Scalable Synthetic Difference in Differences
This sample notebook aims to show readers how to use SynapseML's DiffInDiffEstimator
, SyntheticControlEstimator
and SyntheticDiffInDiffEstimator
to estimate the causal effect of a treatment on a particular outcome.
In this sample notebook, we will use the California smoking cessation program example to demonstrate usage of the SyntheticDiffInDiff Estimator. The goal of the analysis is to estimate the effect of increased cigarette taxes on smoking in California.
from pyspark.sql.types import *
from synapse.ml.causal import (
DiffInDiffEstimator,
SyntheticControlEstimator,
SyntheticDiffInDiffEstimator,
)
from matplotlib import pyplot as plt
from matplotlib import style
import pandas as pd
import numpy as np
spark.sparkContext.setLogLevel("INFO")
style.use("ggplot")
We will select 5 columns from the dataset: state, year, cigsale, california, after_treatment.
df = (
spark.read.option("header", True)
.option("inferSchema", True)
.csv("wasbs://publicwasb@mmlspark.blob.core.windows.net/smoking.csv")
.select("state", "year", "cigsale", "california", "after_treatment")
)
display(df)
First, we use the DiffInDiffEstimator
to estimate the causal effect with regular difference in differences method. We set the treatment indicator column to "california", set post-treatment indicator column to "after_treatment", and set the outcome column to "cigsale".

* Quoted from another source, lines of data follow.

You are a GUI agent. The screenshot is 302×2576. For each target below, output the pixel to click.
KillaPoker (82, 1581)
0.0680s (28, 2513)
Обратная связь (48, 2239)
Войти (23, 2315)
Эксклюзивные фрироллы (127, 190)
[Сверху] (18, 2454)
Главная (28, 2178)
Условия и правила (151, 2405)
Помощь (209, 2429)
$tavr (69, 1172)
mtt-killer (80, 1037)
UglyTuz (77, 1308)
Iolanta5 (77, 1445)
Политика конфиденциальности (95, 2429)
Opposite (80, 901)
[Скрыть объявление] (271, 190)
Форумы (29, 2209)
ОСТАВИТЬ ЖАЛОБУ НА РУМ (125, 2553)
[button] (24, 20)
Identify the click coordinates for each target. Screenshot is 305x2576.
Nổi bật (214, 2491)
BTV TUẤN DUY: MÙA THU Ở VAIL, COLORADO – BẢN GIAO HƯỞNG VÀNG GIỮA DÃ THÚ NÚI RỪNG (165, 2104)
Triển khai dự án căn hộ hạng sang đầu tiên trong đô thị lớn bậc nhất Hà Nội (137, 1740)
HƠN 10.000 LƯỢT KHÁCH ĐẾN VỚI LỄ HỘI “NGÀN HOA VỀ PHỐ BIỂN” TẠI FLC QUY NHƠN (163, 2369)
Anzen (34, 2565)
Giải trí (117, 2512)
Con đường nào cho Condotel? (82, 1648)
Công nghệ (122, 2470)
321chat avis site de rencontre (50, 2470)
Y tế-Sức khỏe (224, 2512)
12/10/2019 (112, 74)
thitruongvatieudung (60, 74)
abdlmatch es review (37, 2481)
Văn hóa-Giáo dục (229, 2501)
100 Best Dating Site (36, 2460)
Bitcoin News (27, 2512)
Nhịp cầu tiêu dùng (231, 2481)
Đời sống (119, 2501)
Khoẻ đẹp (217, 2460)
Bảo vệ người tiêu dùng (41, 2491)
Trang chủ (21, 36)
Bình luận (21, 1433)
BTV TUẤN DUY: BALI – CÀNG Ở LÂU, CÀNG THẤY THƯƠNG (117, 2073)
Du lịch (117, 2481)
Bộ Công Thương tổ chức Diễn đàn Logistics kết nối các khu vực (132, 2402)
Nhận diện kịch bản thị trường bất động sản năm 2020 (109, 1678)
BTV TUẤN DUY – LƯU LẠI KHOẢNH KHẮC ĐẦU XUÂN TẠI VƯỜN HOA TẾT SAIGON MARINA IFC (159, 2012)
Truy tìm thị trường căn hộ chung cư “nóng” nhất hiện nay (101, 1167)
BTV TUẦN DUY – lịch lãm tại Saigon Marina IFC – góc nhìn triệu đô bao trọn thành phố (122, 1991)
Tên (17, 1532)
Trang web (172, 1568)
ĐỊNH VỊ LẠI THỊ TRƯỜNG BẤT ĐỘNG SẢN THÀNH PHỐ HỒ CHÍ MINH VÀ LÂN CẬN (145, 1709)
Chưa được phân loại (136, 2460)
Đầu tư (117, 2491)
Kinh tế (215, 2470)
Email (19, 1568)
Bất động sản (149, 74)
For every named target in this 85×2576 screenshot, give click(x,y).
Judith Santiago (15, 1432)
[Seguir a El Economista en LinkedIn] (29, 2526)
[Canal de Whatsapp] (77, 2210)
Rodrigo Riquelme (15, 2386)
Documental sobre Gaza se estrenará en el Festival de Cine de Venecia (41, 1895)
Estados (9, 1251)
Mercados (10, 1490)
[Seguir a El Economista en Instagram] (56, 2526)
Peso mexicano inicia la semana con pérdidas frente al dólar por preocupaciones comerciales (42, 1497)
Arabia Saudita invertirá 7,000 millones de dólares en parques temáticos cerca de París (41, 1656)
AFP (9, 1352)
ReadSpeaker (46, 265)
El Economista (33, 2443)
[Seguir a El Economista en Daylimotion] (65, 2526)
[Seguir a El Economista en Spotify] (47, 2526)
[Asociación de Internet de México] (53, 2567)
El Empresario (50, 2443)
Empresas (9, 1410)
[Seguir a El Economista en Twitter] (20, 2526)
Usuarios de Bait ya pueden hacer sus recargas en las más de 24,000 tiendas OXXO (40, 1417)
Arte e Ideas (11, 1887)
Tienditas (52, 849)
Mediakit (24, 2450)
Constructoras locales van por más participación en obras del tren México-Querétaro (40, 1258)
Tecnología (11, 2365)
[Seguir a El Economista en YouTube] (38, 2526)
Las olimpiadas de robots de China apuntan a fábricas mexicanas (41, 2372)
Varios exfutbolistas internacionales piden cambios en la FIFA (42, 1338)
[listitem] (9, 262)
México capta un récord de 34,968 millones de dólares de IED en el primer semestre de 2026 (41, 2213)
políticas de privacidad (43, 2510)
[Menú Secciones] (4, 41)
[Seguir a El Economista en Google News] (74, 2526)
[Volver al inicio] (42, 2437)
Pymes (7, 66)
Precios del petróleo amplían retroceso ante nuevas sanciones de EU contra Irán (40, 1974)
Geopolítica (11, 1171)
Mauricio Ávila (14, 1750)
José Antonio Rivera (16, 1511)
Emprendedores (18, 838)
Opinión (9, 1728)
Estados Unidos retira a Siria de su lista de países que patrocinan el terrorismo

estimator1 = DiffInDiffEstimator(
treatmentCol="california", postTreatmentCol="after_treatment", outcomeCol="cigsale"
)
model1 = estimator1.fit(df)
print("[Diff in Diff] treatment effect: {}".format(model1.treatmentEffect))
print("[Diff in Diff] standard error: {}".format(model1.standardError))
The treatment effect estimated by difference in differences should be -27.349.
Next, we use SyntheticControlEstimator
to synthesize a control unit and use the synthetic control to estimate the causal effect. To create the synthetic control unit, we need to set the column which indicates the time when each outcome is measured, and the column which indicates the unit for which the outcome is measured.
estimator2 = SyntheticControlEstimator(
timeCol="year",
unitCol="state",
treatmentCol="california",
postTreatmentCol="after_treatment",
outcomeCol="cigsale",
maxIter=5000,
numIterNoChange=50,
tol=1e-4,
stepSize=1.0,
)
model2 = estimator2.fit(df)
print("[Synthetic Control] treatment effect: {}".format(model2.treatmentEffect))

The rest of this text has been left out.